Eugen Strauss

Personal information
- Full name: Henri Eugen Strauss
- Date of birth: 4 February 1881
- Place of birth: Switzerland
- Position: Midfielder

Senior career*
- Years: Team / Apps / (Gls)
- 1902–1907: FC Basel / 22+ / (1)
- 1907–1908: Montriond Lausanne
- 1910–1911: La Chaux-de-Fonds

International career
- 1907–1908: Switzerland / 1 / (0)

= Eugen Strauss =

Swiss footballer (born 1881)

Henri Eugen Strauss (born 4 February 1881), or Eugène Strauss as he was known in Lausanne, was a Swiss international footballer who played as midfielder in the early 1900s.

==Football career==
===Club football===
Strauss joined FC Basel's first team for their 1902–03 season and in this season he played just one friendly game. In their next season, 1903–04, he played his domestic league debut for the club in the home game in the Landhof on 25 October 1903 as Basel won 3–1 against local rivals FC Fortuna Basel.

During the 1903–04 Swiss Serie A season Strauss advanced to become a regular starter in the Basel team. At the end of the season, Basel were in third position in the group table.

Interesting in Strauss' career was the 1906–07 Swiss Serie A season. In this season Basel and local rivals Old Boys ended the central group level on points. As it came to the last group game of the season, at home against the Old Boys, Basel were leading the table two points ahead of their opponents. However, in this last match despite a two-goal lead, the goals being scored by Dr. Siegfried Pfeiffer and Max Senn, their local rivals turned the game and won three goals to two.

Subsequently it came to a play-off to see who would advance to the finals. The play-off match was interrupted in the 50th minute due to a storm and following the restart it ended in a 1–1 draw. Thus, it required a reply one week later and this was also drawn 1–1. The teams played 2x 10 minutes extra time, but neither team scored. Therefore, both teams agreed to play a further 15 minutes, but neither team scored. Another week later it then came to a second replay which Basel decided with 4–1 for themselves. Basel advanced to the finals, but were beaten 1–5 by west group winners Servette and 2–3 by east group winners Young Fellows Zürich. Servette won the deciding match and became Swiss champions. Strauss played in all these games and he scored his first goal for his club on 5 May 1907 in the last match of the final round against Young Fellows. It was the last goal of the match and scored from a penalty kick.
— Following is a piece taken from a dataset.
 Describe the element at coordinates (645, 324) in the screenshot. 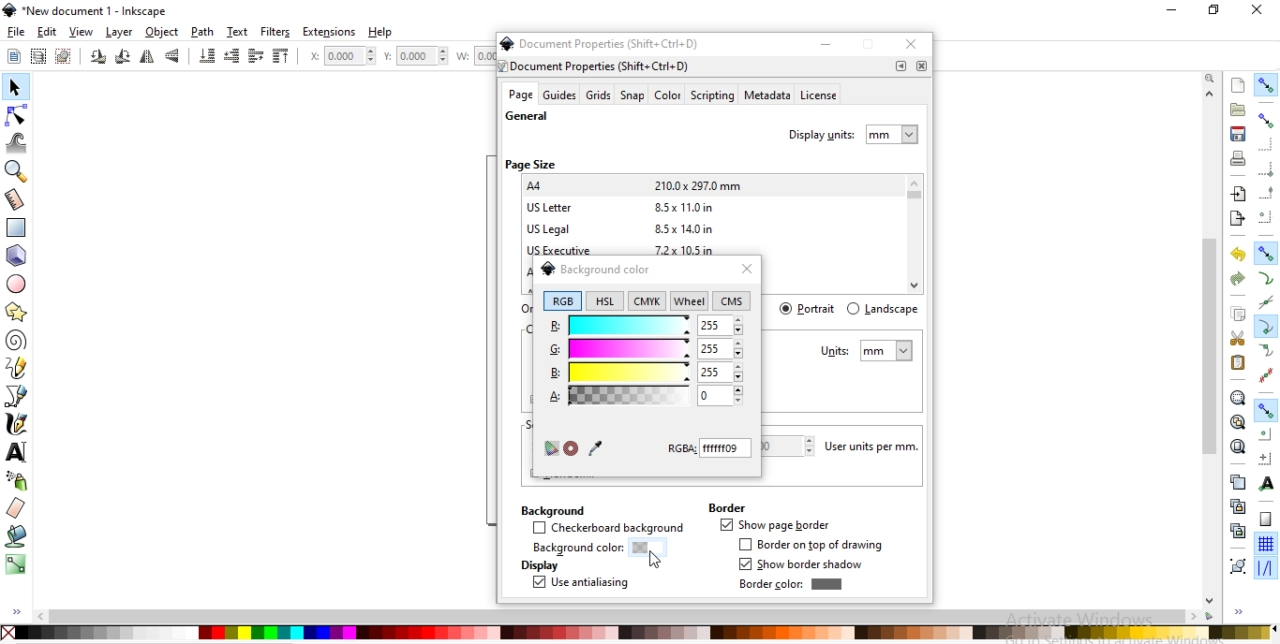

I see `r` at that location.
Between the years 1902 and 1907 Strauss played at least 35 games for Basel and was recorded as scoring two goal. At least 23 of these games were in the Nationalliga A and 12 were friendly games. He probably played more games than mentioned, but the documentation is not available. (Note: The player lines-ups and goal scorers for 3 of the 8 league games in the 1904–05 season are unknown or incomplete.) (Note: The player lines-ups and goal scorers for 4 of the 6 league games in the 1905–06 season are unknown or incomplete.) (Note: The player lines-ups and goal scorers for 4 of the 8 league games in the 1906–07 season are unknown or incomplete.)

Following his time with Basel, Strauss moved on and played at least the 1907–08 Swiss Serie A season with Montriond Lausanne. Lausanne played in the championship west group and ended the season in third position in the group table.

In the Swiss Serie A 1910–11 season Strauss played for La Chaux-de-Fonds.

===International===
In the 1907–08 season Strauss was called up for the Swiss national team. On 5 April 1908 he played in the legendary 5–3 victory over Germany at the Landhof in Basel. This was the third national team game for the Swiss and the first for the Germans.

==Notes==
===Footnotes===

Incomplete league matches 1904–1905 season: FCB-Bern, OB-FCB, FCB-YB

Incomplete league matches 1905–1906 season: FCB-OB, FCB-Bern, YB-FCB, FCB-YB

Incomplete league matches 1906–1907 season: YB-FCB, OB-FCB, FCB-YB, FCB-Aarau

===Sources===
- Rotblau: Jahrbuch Saison 2017/2018. Publisher: FC Basel Marketing AG. ISBN 978-3-7245-2189-1
- Die ersten 125 Jahre. Publisher: Josef Zindel im Friedrich Reinhardt Verlag, Basel. ISBN 978-3-7245-2305-5
- Verein "Basler Fussballarchiv" Homepage
(NB: Despite all efforts, the editors of these books and the authors in "Basler Fussballarchiv" have failed to be able to identify all the players, their date and place of birth or date and place of death, who played in the games during the early years of FC Basel. Most of the documentation is missing.)